Tuesday, March 27, 2012

God’s the Destroyer of Idols

The unceremonious demolisher of all things put up in the name of God, but against God, is God. Any believer sown into the reality of life and trying to make sense of the Lord will note this—they cannot make sense of God:

“My idea of God is not a divine idea. It has to be shattered time after time. He shatters it Himself. He is the great iconoclast.”

~C. S. Lewis

The Purpose Of Belief

It might surprise some to discover that it’s not God’s will to make us comfortable in our understanding of life or the Divine. We will never understand it, not in its entirety. The nature of life, the ultimate purpose, will not be fully understood.

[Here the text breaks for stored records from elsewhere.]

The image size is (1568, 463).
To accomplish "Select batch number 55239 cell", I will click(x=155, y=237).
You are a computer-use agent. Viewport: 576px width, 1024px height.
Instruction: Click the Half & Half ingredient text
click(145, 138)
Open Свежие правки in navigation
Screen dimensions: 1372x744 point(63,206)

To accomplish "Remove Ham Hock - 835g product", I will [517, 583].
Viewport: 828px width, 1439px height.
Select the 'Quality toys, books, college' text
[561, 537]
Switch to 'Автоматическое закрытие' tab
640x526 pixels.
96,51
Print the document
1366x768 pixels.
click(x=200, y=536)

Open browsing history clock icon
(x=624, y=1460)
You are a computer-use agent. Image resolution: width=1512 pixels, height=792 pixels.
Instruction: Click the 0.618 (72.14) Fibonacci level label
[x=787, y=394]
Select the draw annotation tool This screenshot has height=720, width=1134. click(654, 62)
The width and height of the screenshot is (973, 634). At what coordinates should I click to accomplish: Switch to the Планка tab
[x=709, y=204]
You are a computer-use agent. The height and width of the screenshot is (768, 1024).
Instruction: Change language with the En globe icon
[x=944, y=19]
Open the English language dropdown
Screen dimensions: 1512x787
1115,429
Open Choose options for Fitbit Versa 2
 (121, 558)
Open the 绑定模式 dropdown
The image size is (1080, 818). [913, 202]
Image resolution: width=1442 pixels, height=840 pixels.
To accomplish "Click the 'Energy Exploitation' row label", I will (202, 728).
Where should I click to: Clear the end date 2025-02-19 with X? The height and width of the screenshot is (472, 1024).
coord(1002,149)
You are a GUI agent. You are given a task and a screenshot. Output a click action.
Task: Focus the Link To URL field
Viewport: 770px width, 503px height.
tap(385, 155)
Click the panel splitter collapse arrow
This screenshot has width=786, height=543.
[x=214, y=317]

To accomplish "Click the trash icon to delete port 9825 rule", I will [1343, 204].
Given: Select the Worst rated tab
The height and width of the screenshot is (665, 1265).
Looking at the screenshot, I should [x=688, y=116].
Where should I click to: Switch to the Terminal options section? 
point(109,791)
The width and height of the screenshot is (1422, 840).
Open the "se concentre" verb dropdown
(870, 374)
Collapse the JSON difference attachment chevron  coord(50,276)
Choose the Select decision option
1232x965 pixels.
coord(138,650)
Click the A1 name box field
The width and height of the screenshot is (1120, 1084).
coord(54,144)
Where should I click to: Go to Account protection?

The purpose of belief is to get us to look beyond an achieved understanding.

Knowledge is good, but it takes us only so far—its typical end is pride; to be puffed up and useless to the purposes of God. Such a place as knowledge, when it has too much priory, has us in little reliance on the causes for humility. Such times we don’t need God, only information—only everything apart from God; a false place. This is not good spiritual passage.

The purpose of belief is the broad construct that facilitates resilience, able to gently forge its way in life, through many deconstructions. Life deconstructs us. Only when we approach such deconstruction with a willing attitude to hope and to learn and to not be afraid do we invite God to help us. Faith, here, is essential for life.

We must go beyond our idols, and knowledge is just one, that put up barriers to God. Better still, it’s unmerited and seamless wisdom to sacrifice these gods of comfort and convenience, and surrender them instinctually and gracefully. For, this is the human condition; to have idols—to insist upon our way which is against the way of the Lord.

The Broadening Of Faith

This must be our sole conquest: to accede to the will of God at each turn and only by doing so will we know the blessing of the Lord.

Doing such a thing as this will make our faith broad as continents, but sufficient only in the purposes of truth. Such a faith will divine its way, without thought, in replete obedience to the Spirit.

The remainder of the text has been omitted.